Three and four
The prophet Amos records the phrase “three transgressions” eight times in his book. He says, “For three transgressions of Damascus, and for four, I will not turn away its punishment” (1:3). Then, he repeats it in chapter 1: 6, 9, 11, 13 and chapter 2:1, 4, 6.
This phrase is not meant to point to a specific number of sins but to say that there are a great number of sins that have demanded God’s judgment. Therefore, the numbers should not be understood literally, as referring to a specific number. Three is used to represent a great number. And four is added to give the reader the idea of a good measure. Some other Bible examples are:
The style of enumeration was an old poetic tool found also in the Canaanite literature of Ugarit. The following is an example from Ugaritic: “Baal hates two sacrifices, yea three, the rider of the clouds, the sacrifice of shame and the sacrifice of baseness, and the sacrifice of the abuse of handmaids.”
Apparently, “three transgressions” were enough to show deliberate and incurable wrongdoing. But the nations mentioned in chapters 1 and 2 had all exceeded even this limit. They continued in transgression which resulted in piling its guilt. Although the Lord is patient with the sinners, if they persist in their evil ways, they can cross the limit of His forbearance.
The chief goal of Amos was to point to the transgressions of God’s people, that they may repent. The prophet rebuked the sins that sprang from material prosperity, luxury, idolatry and oppression to the poor through bribery. God called him to warn Israel, Judah, and the surrounding nations of the divine judgments that were sure to come upon them if they continue in sin. The prophet first starts with Israel’s foes and ends with judgement against Judah and Israel. Judah is charged of three sins: rejecting the Law, not keeping its statutes, and lying (Amos 2:4-5). Therefore, it is judged with fire.
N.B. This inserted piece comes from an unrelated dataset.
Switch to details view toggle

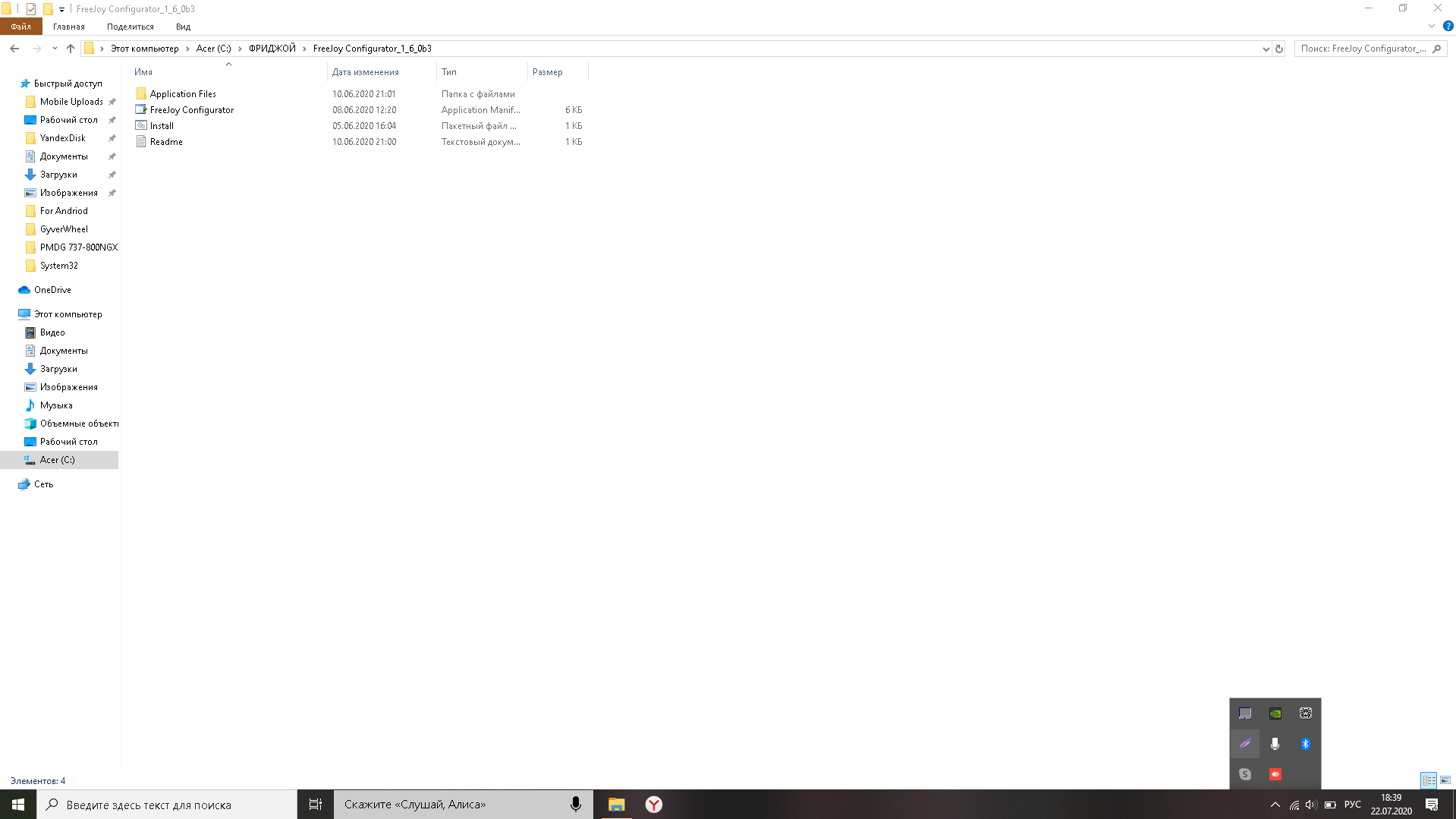click(x=1429, y=780)
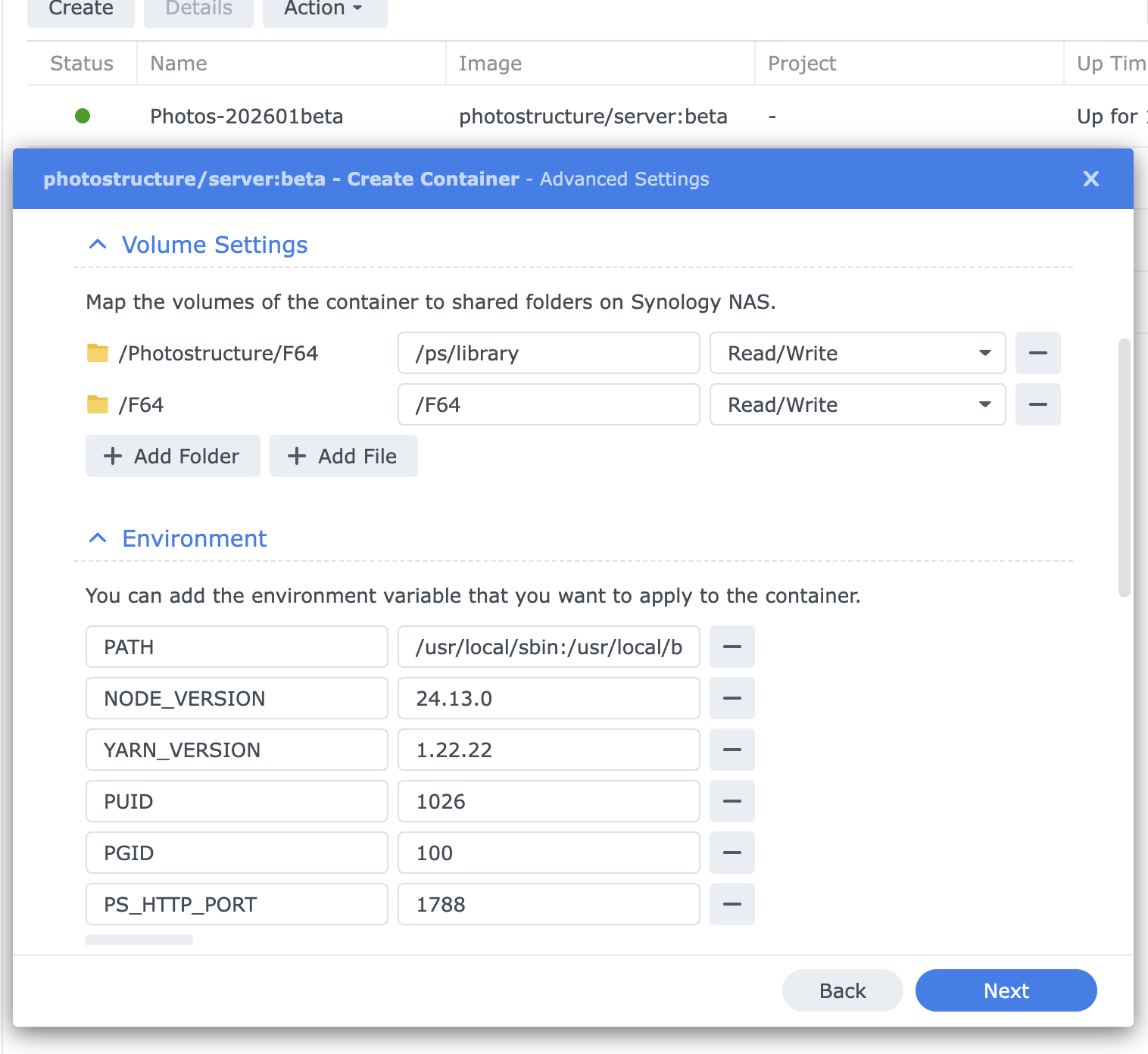Remove the PGID environment variable
Screen dimensions: 1148x1054
(x=732, y=853)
Israel is judged with seven sins and receives more judgments (Amos 2:6-16).
A message of hope
However, Amos ends his book with a hopeful picture of the ultimate victory of righteousness over iniquity. ”I will bring back the captives of My people Israel; they shall build the waste cities and inhabit them; they shall plant vineyards and drink wine from them; they shall also make gardens and eat fruit from them” (Amos 9:14).
The main fulfillment of this verse was when the Jews’ returned from captivity at the close of the 70 years’ (2 Chronicles 36:22, 23; Jeremiah 29:10–14). However, this will be completely fulfilled at the end of the great battle between good and evil, when the “captives” saved from this earth will dwell in the eternal kingdom of glory (Isaiah 65:21, 22).